Canoe in the fog
The morning was cloaked in a thick fog which, though beautiful, was by no means silent. As we sat waiting for breakfast, group after group of tourists came down to the beach to board one of the fleet of wooden canoes docked there. By the time the fog cleared, most of the tourists had cleared out as well.
We went with our guide, Ousa, and 2 other Americans, Steve and Ann, who we met yesterday going to the Elephant Breeding Center. We boarded a couple canoes fastened together. There was one poleman in the back. He turned the boats and we drifted down the river. The sun burned away the fog revealing lots of birds: Ruddy shell ducks-- migrating birds from Russia and Tibet waded close to the shore or flew across the river in pairs; egrets stood with necks shot forward looking for fish; kingfishers flew by or perched in trees. A big stork stood on the shore and many other birds flew by.
Ruddy shell ducks
We were let off down the river a bit and our boatman then had the hard job of walking, kicking and poling the boat back upstream. We headed into the jungle.
The river bank
There didn't seem to be a set path from point A to B but rather a series of winding trails, some from people, some from animals. We saw lots of signs of
animals--piles of rhino dung, deer footprints, and holes dug by bears-- but no animals. There were lots of big red bugs. Ousa assured us they would not bite and were not poisonous-- quite a relief since they were everywhere.
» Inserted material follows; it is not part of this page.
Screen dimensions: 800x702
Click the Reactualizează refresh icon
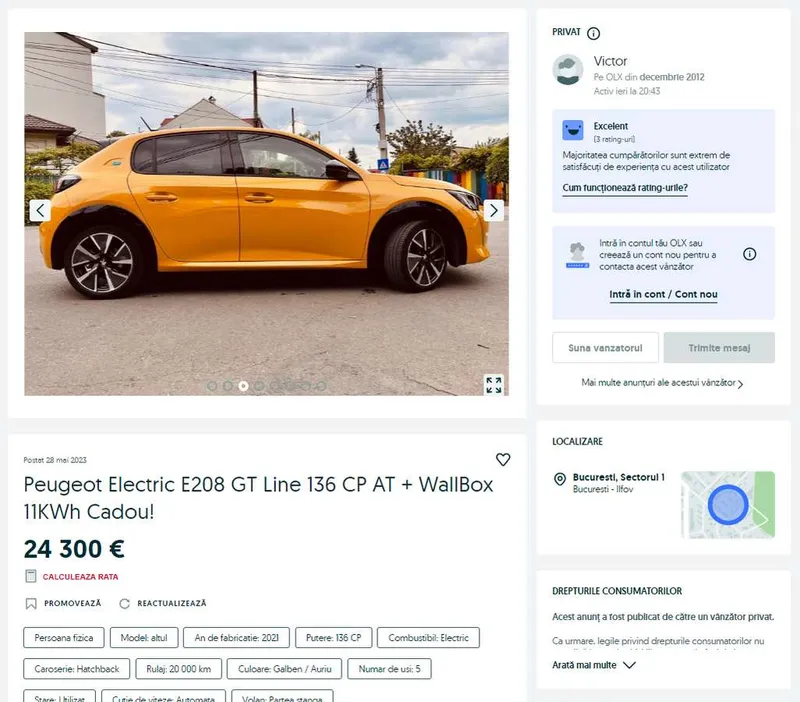click(x=124, y=604)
We did see several hornbills with bright yellow bills. Every now and then we'd come to the edge of the savanna and peek out seeking wildlife. But, we didn't see anything. Ousa said right now the grass was too long. After the grass was harvested, and some of the areas burned, it was easier to see the animals.
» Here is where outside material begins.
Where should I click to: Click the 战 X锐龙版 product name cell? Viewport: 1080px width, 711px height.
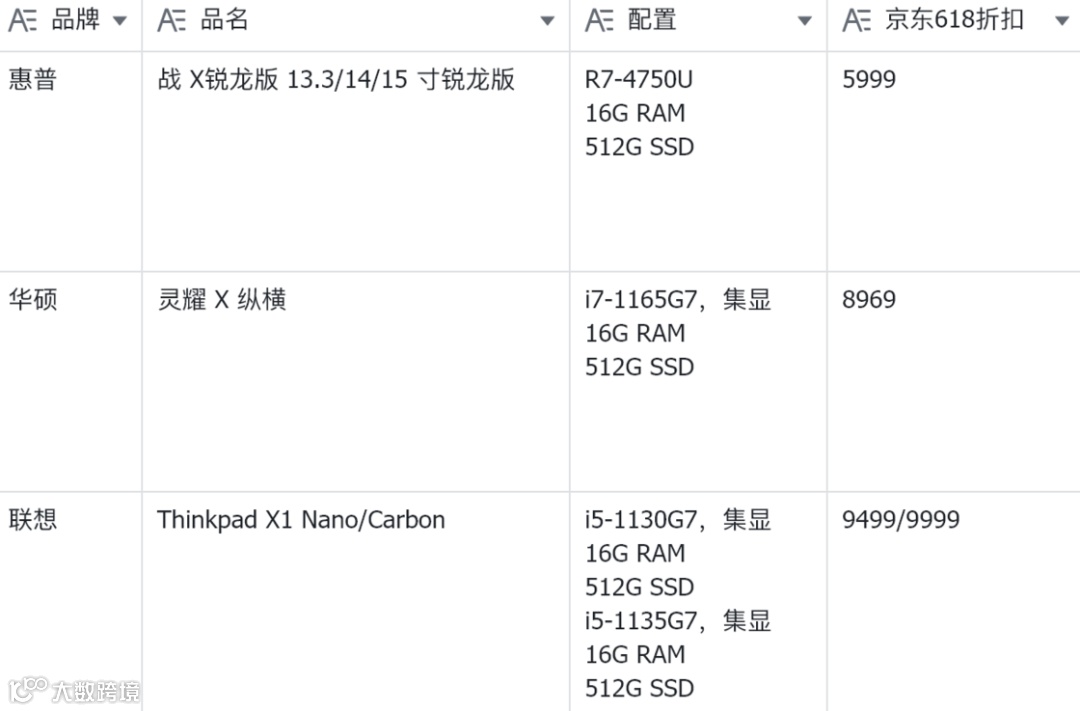[x=336, y=80]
We wandered around the forest, occasionally crossed grasslands and settled on a path by a rivulet looking for crocodiles. Ousa took us to some typical crocodiles sunbathing places but we didn't see any. Finally we glimpsed the head of one looking like a log, before it disappeared under water.
We wandered some more and at some point I brushed against a plant which caused about 3 square inches of my arm to become covered with little red bumps which swelled up until they merged into one itchy puffy patch. Thankfully, they shrunk down after a while to small red dots. As we ducked around branches, and my arm itched and burned, I brushed off an ant and remembered I'm not very fond of jungles.
At one place, Rowshan saw a movement in the bushes. We quietly approached the area and saw.... a chicken. Technically it was a wild jungle fowl but it looked like a small rooster with lovely green and red feathers.
Finally, we saw a monkey in a tree. It wasn't like seeing a rhino or tiger, but it was refreshing to at least see a monkey in the wild. In another tree was saw a big monkey who sat sending a shower of pee from the tree and then took a dump. Steve wryly remarked, “We've seen so much animal poo it is nice to see it actually being created.”
Monkey See, Monkey Poo
From a viewing tower, we saw how an invasive South African plant had taken over the savanna transforming clumps of grass and trees into vine covered topiary sculptures. Another part of the savanna was slowly burning.
Invasive South African plant
Savanna being burned
We walked back out and were on the river bank a little ways up river from the hotel. Ruddy shell ducks flew above the water. A canoe took us across the river back to the hotel.
Ruddy shell ducks
Tonight there was a Tharu cultural performance of the stick dance. The bamboo stick dances involved groups of dancers in different formations doing dance steps and swinging bamboo sticks so they would hit other dancers' sticks. If a dancer was off it would mean someone could get whacked with a bamboo stick. There was also an excellent firedance. The dances were accompanied by a drum, which along with the costumes made me think of Bhangra music.